What’s wild about the meteoric rise and fall of Theranos is the blind faith that so many older, established men placed in Holmes. Faith that was based in nothing more than Holmes’ posh upbringing, her Stanford pedigree, and her zealous, unblinking commitment. It seems that the biggest believer in Holmes’ bullshit was Holmes herself who, even after a series of exposés, remained doggedly committed to her lie.

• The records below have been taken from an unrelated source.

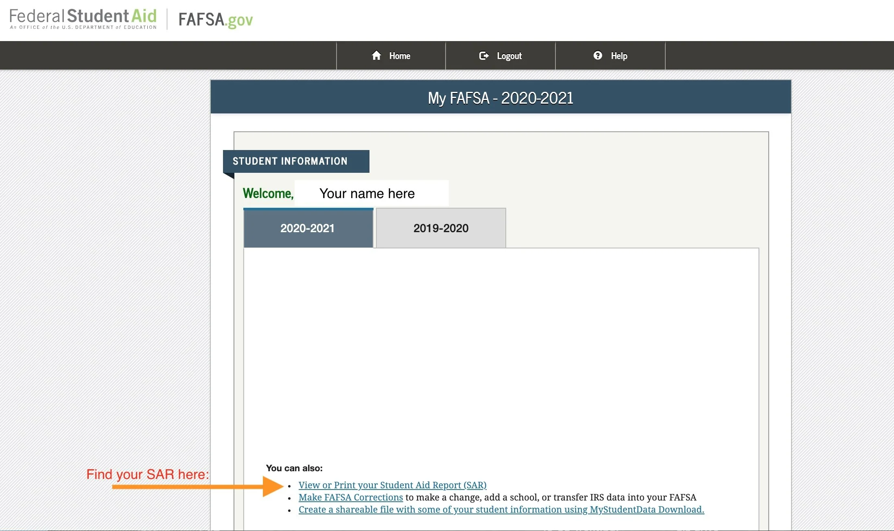Click the "Your name here" name field
This screenshot has width=894, height=531.
(367, 193)
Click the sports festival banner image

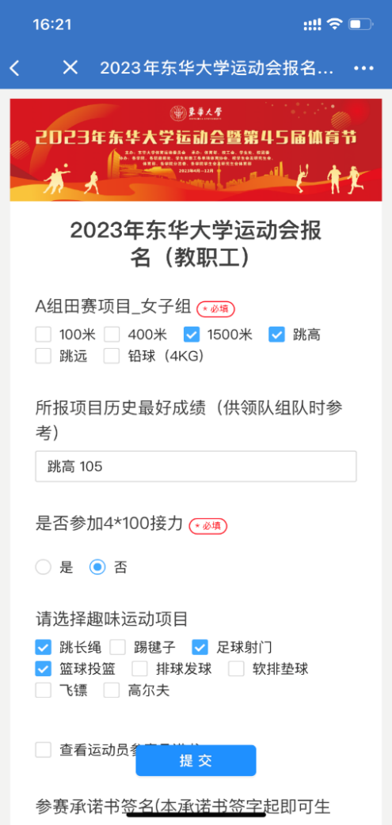tap(196, 150)
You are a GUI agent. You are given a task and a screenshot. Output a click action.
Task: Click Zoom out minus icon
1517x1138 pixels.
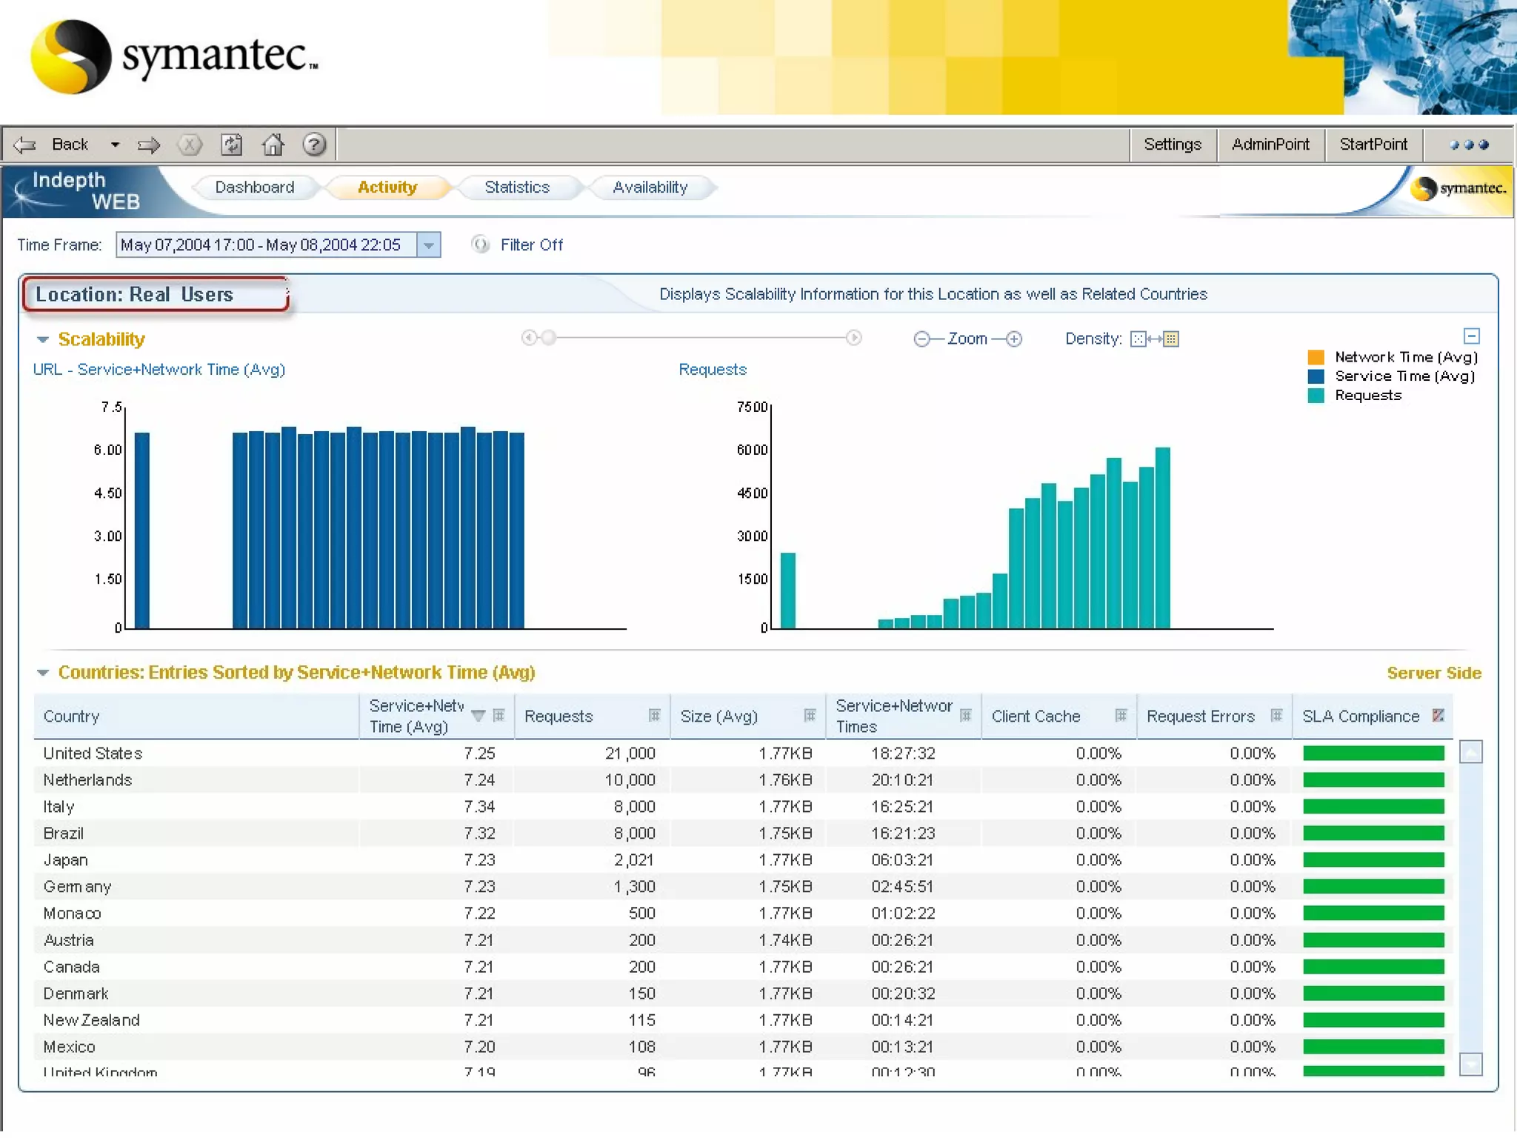tap(921, 339)
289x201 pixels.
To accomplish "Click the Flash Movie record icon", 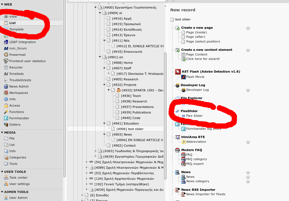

One woman who saw through Holmes from the start was Stanford Medical School professor Dr. Phyllis Gardner, who encountered Holmes as student. Holmes had pitched her an earlier idea about a patch that could scan a person for infection and then release the correct antibiotic to treat it. Gardner humored Holmes, but assured her in no uncertain terms that the idea was impossible.
Gardner said of Holmes, “She was going to make it work and follow the model of ‘try it until you succeed … That is so completely ridiculous in terms of healthcare.” She followed up by saying, “I just want her convicted … All I want is to see her in an orange jumpsuit with a black turtleneck accent.”
The documentary will no doubt draw comparisons to another scammer story, Billy McFarland’s Fyre festival debacle, which was featured in two separate documentaries. And there are striking similarities to both McFarland’s and Holmes’ rise to power. Both came from wealthy white families, both looked and sounded the part of a young entrepreneur, and both retained a devoted following of influential investors.
But how did they do it? The answer, of course, is white privilege. Both scammers cultivated a successful persona that investors followed off a cliff with a lemming-like commitment. But unlike the Fyre festival docs, Gibney doesn’t dig deeper into Holmes’ origin story. We learn little of her upbringing, her parents, and while Gibney is an acclaimed filmmaker, he is unable to pierce the veil of Elizabeth Holmes. Perhaps he was just as mysteriously enamored with his subject as her misled followers were.
If you still can’t get enough of the Theranos scandal, it will soon be the subject of a big budget movie directed by Adam McKay (Vice) and starring Jennifer Lawrence as Holmes.